Polda Jawa Barat dilaporkan mengerahkan sekitar 500 polisi dari unit anti huru-hara dan Brimob ke Manis Lor dalam merespon kekerasan. Pada 30 Juli, menteri koordinator politik, hukum dan keamanan, Djoko Suyanto, memerintahkan polisi untuk “tegas” dalam menangani “tindakan anarkis,” serta Presiden Yudhoyono dilaporkan memintanya untuk memastikan bahwa polisi bertindak “keras” dalam melakukan tugasnya. Meski demikian, polisi belum menangkap seorang pun terkait kekerasan dan intimidasi tersebut.
“Ketika pemerintah Indonesia mengorbankan hak-hak minoritas agama untuk meredam keinginan kelompok Islam garis keras, ini hanya akan menjurus lebih banyak kekerasan, seperti peristiwa di Manis Lor,” kata Pearson. “Meski polisi dengan tepat menghentikan massa memasuki masjid, namun tak ada satupun pelaku yang ditangkap hanya akan mendorong kelompok intoleran kian berani melakukan kekerasan lagi.”

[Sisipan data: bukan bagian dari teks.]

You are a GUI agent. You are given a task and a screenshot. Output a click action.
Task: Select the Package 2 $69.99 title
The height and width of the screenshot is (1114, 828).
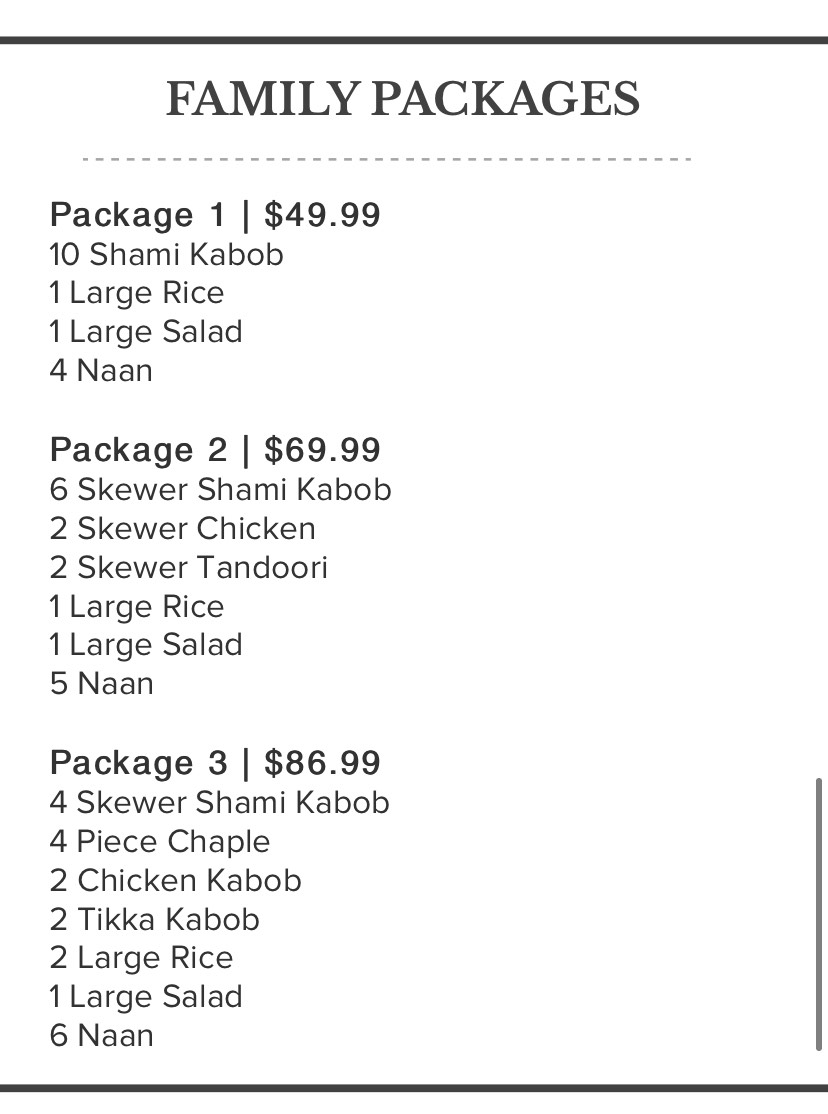coord(215,450)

Suganda, bupati Kuningan, mengatakan dia dan tokoh agama lain akan berkunjung ke Jakarta pada Agustus untuk mendesak para pejabat tinggi pemerintah berbuat lebih banyak dari sekadar SKB Juni 2008.

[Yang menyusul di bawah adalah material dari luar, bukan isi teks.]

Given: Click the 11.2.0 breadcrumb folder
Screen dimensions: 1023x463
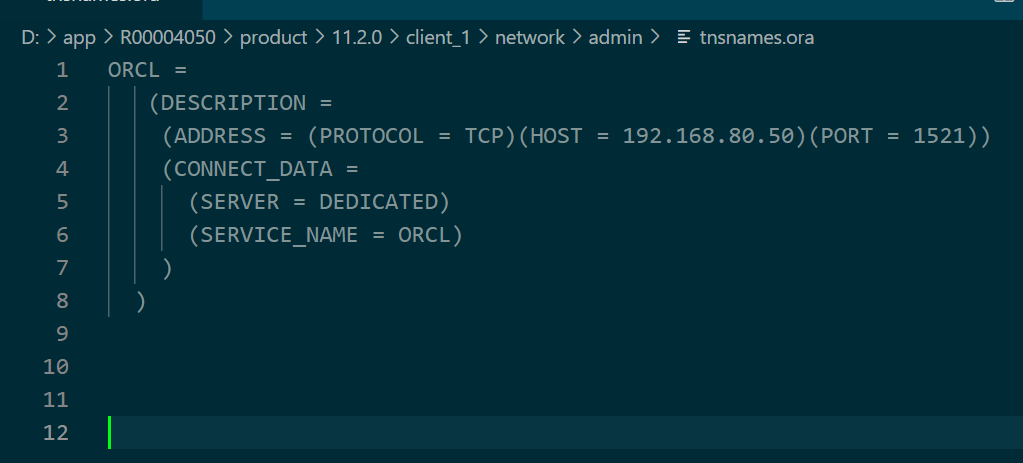Looking at the screenshot, I should click(357, 38).
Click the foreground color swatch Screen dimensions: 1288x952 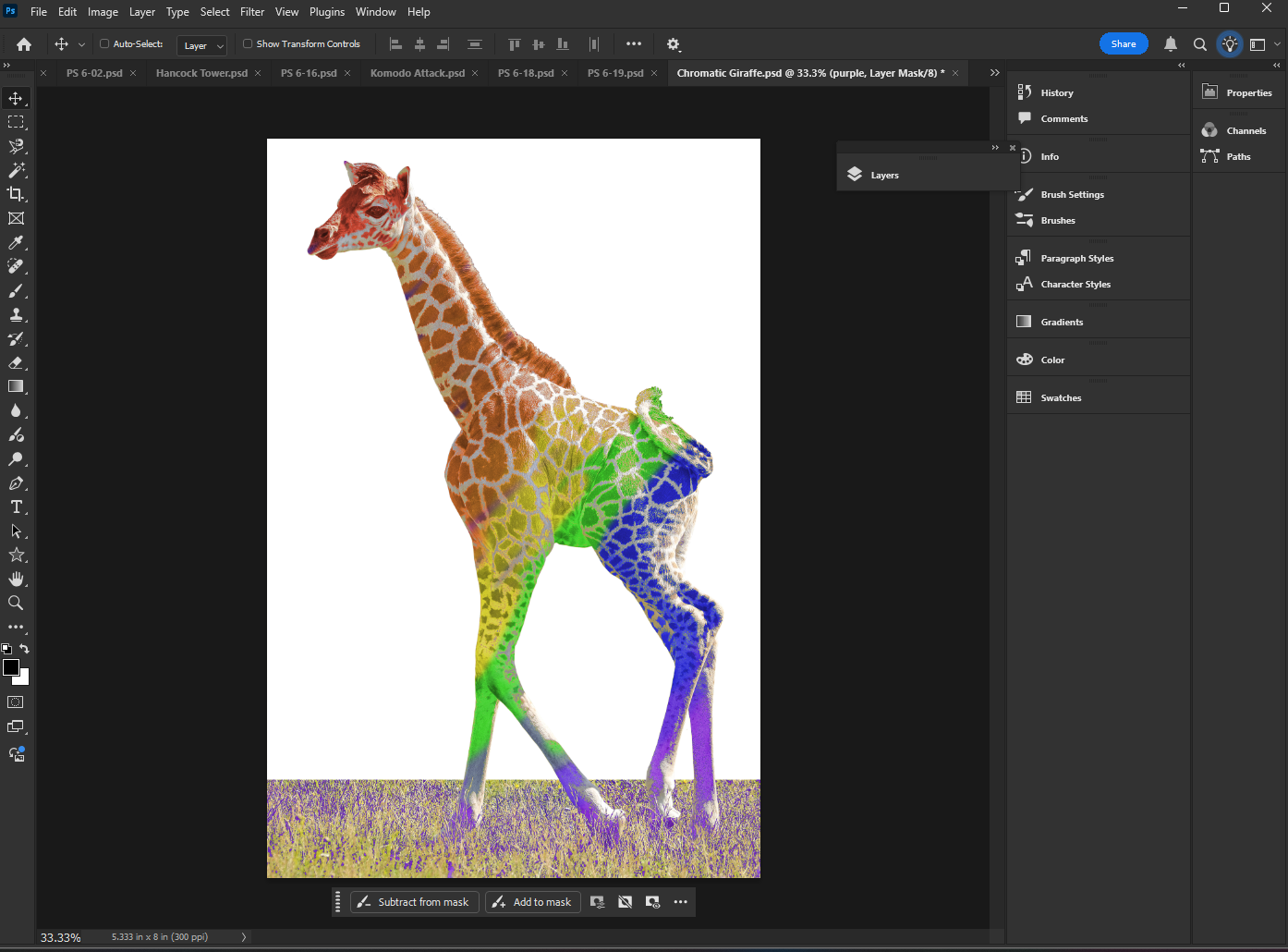[12, 667]
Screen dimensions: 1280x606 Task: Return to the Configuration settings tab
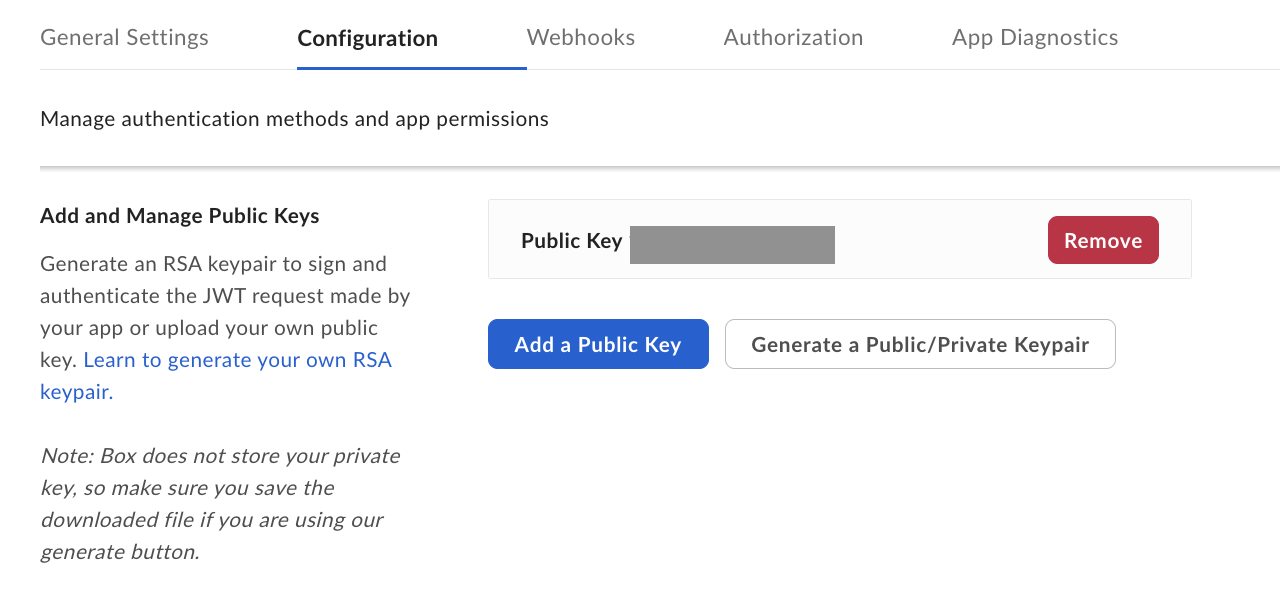pyautogui.click(x=367, y=37)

Undang-Undang Dasar 1945 Indonesia secara eksplisit menjamin kebebasan beragama dalam pasal 28(E). Berdasarkan Kovenan Internasional Hak-Hak Sipil dan Politik yang diratifikasi Indonesia pada 2006, negara harus menghormati hak kebebasan beragama. Ini mencakup kebebasan untuk menetapkan agama atau kepercayaan atas pilihannya sendiri, dan kebebasan, baik sendiri maupun bersama-sama dengan orang lain, baik di tempat umum maupun tertutup, untuk menjalankan agama dan kepercayaannya dalam kegiatan ibadah, pentaatan, pengamalan, dan pengajaran. Orang-orang yang tergolong dalam kelompok minoritas “tidak boleh diingkari haknya dalam masyarakat, bersama-sama dengan anggota kelompoknya yang lain … untuk menganut dan menjalankan agamanya sendiri.” Pembatasan hak atas kebebasan beragama untuk melindungi keamanan atau ketertiban umum hanya boleh diterapkan dengan ketat sesuai yang diperlukan dan proporsional.
“Indonesia wajib mengusut mereka yang bertanggung-jawab atas kekerasan anti-Ahmadiyah dan mencabut pasal-pasal dan berbagai ketentuan diskriminatif, yang menjadi alasan kelompok militan membenarkan tindakannya,” kata Pearson. “Beragam pasal dan ketentuan ini secara jelas menggerus kebebasan beragama di Indonesia dan membahayakan keselamatan pemeluk minoritas agama.”